A
gentle introduction to Gradient Descent
One way to think
about machine learning is as a series of “Optimization” problems
i.e. finding the minimum or maximum of a mathematical function (often
called a loss function). Gradient descent is a workhorse for
optimization and is often employed in neural networks.
Imagine that you are
hiking through a landscape that looks like the Chocolate Hills of the
Philippines and that your objective is to get to the lowest point
amongst these hills.
But wait a second!
What does this have to do with machine learning? In fact, it is so
fundamental, that it is easy to miss the intuition! Let’s say you
are trying to build a predictive model. The way you would build the
perfect model is by comparing your prediction against the actual data
and constructing what is known as a loss function. Simplistically,
that could be :
Loss
function = Your prediction – Actual data
Optimization in this
scenario would be to find the model that reduces the error between
your prediction and the actual data. Said in other words,
optimization aims to find the model that provides the lowest possible
value of the loss function. This hilly landscape can be imagined as
the error for various models and finding the lowest point in the
landscape corresponds to the perfect model!
The ‘objective’
function you are trying to optimize during the hike is your height
above sea level. The parameters of this function, known as the
objective, are your latitude and longitude. Gradient descent offers a
set of techniques to iteratively locate the lowest (or highest)
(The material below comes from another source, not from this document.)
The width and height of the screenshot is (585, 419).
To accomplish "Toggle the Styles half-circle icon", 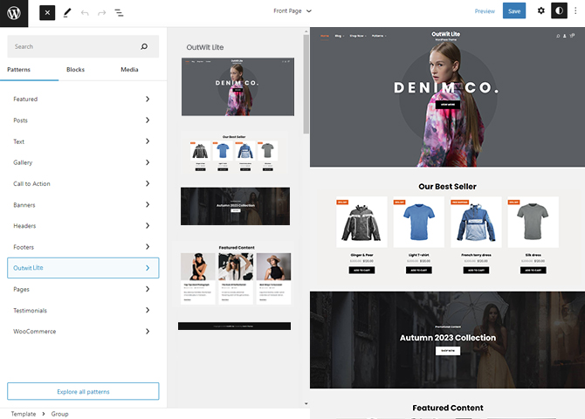I will [559, 11].
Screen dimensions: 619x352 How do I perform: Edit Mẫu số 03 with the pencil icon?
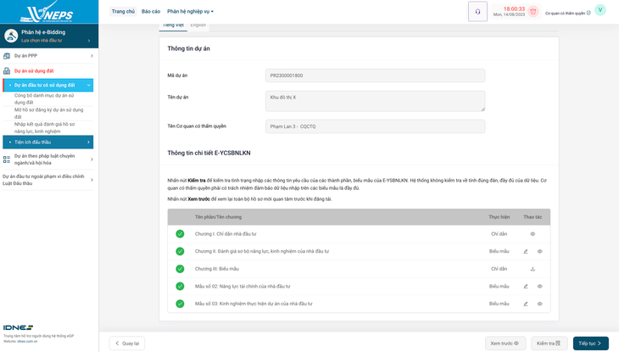click(x=526, y=304)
point. Using gradient descent, you can figure out which direction to
take your steps in and how long each step should be.
Say that you’ve
stopped to take in the beautiful view of the hills and you stretch
one foot out in every direction around you to feel the ground. The
tilt of your feet as it lands on the ground is the gradient or the
slope. This is exactly the ‘gradient’ in gradient descent too!
In logical terms,
all of gradient descent can be encapsulated within the following few
lines:
Set initial random parameters (say latitude,
longitude = 43N,45W)
Calculate height above sea level at these
initial parameters (objective function)
Repeat until change in objective function is
very small or you’re tired of walking (number of steps has reached
a large value):
Compute
gradient with given parameter values (lat, long)
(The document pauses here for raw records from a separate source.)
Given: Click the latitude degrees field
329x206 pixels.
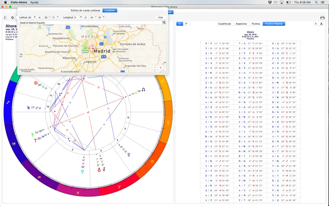Looking at the screenshot, I should click(30, 18).
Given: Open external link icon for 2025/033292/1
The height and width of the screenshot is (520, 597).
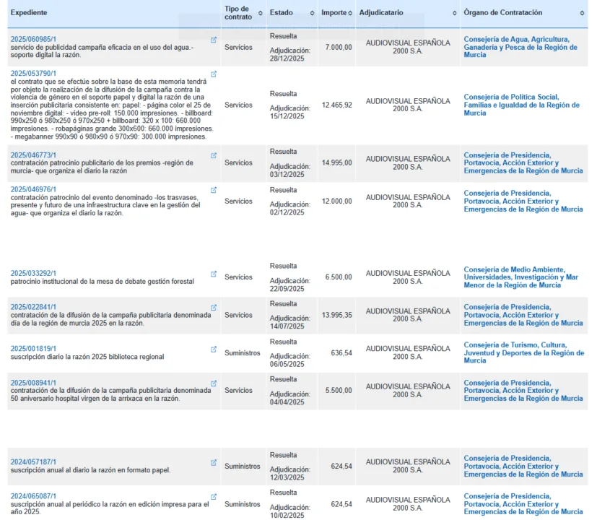Looking at the screenshot, I should [x=214, y=274].
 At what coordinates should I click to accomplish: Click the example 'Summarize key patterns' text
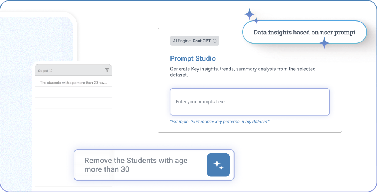(220, 122)
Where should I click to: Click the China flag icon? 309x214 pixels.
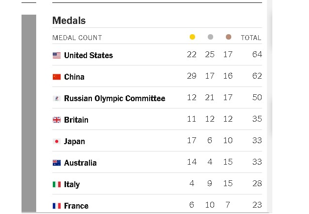click(x=57, y=77)
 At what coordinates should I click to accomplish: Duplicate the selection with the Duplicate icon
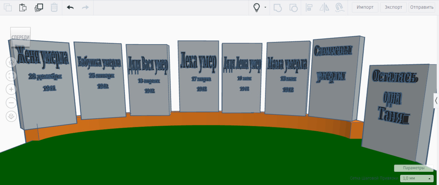38,7
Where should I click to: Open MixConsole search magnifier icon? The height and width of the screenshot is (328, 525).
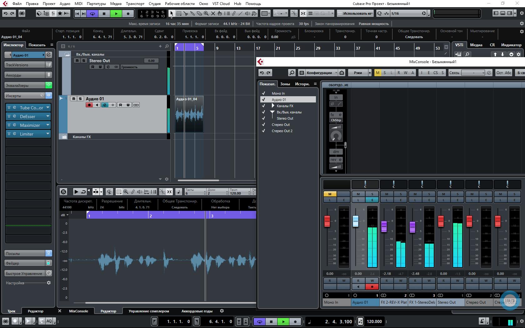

New parameters = Old parameters – Learning
rate * Gradient
Calculate height above sea level (objective
function) at these new parameters (new objective function)
Is the change in
your height above sea level very small? If so, then stop
The learning rate
used above determines how fast you arrive at a solution (whether
optimal or not). A large learning rate would imply that the length of
each step you take during your hike is large. You would ‘learn’
quickly with a large learning rate, but you also risk missing the
lowest point in the hill, because you may have just stepped over it.
A smaller learning rate could be exhaustive, but might make for a
very slow process. Imagine a 6 ft human being hiking through these
hills versus an 18ft troll. The human being might cover the entire
hilly landscape thoroughly but take months, while a troll might miss
the lowest point, but take only a few hours.
There are three
variants in gradient descent and they all differ in what information
you use to determine your direction of travel and length of step.

Batch gradient descentThe gradient in batch gradient descent is calculated using the entire available training data set. Although this ensures that for convex landscapes a global minima will always be found, you can imagine it being very slow. Before every step you (the hiker) takes, you compute the gradient based on all available data.

Stochastic gradient descentIn this case, before every step that you, as the hiker, take, you stochastically (or randomly) select a single training data point and use it to compute the gradient. This can lead to a lot of variation and less evenly taken steps compared to batch gradient descent since now, the new step depends on a randomly chosen data point. The nice thing though is that it is much faster than the batch method.

Minibatch gradient descentThis is the chicago blend popcorn of the gradient descent world! It uses small batches of training examples to compute the gradient (not all like in batch gradient descent and not one like in stochastic gradient descent). A combination of stability of parameter updates as well as manageable computation time makes this technique an attractive option when choosing gradient descent for optimization problems.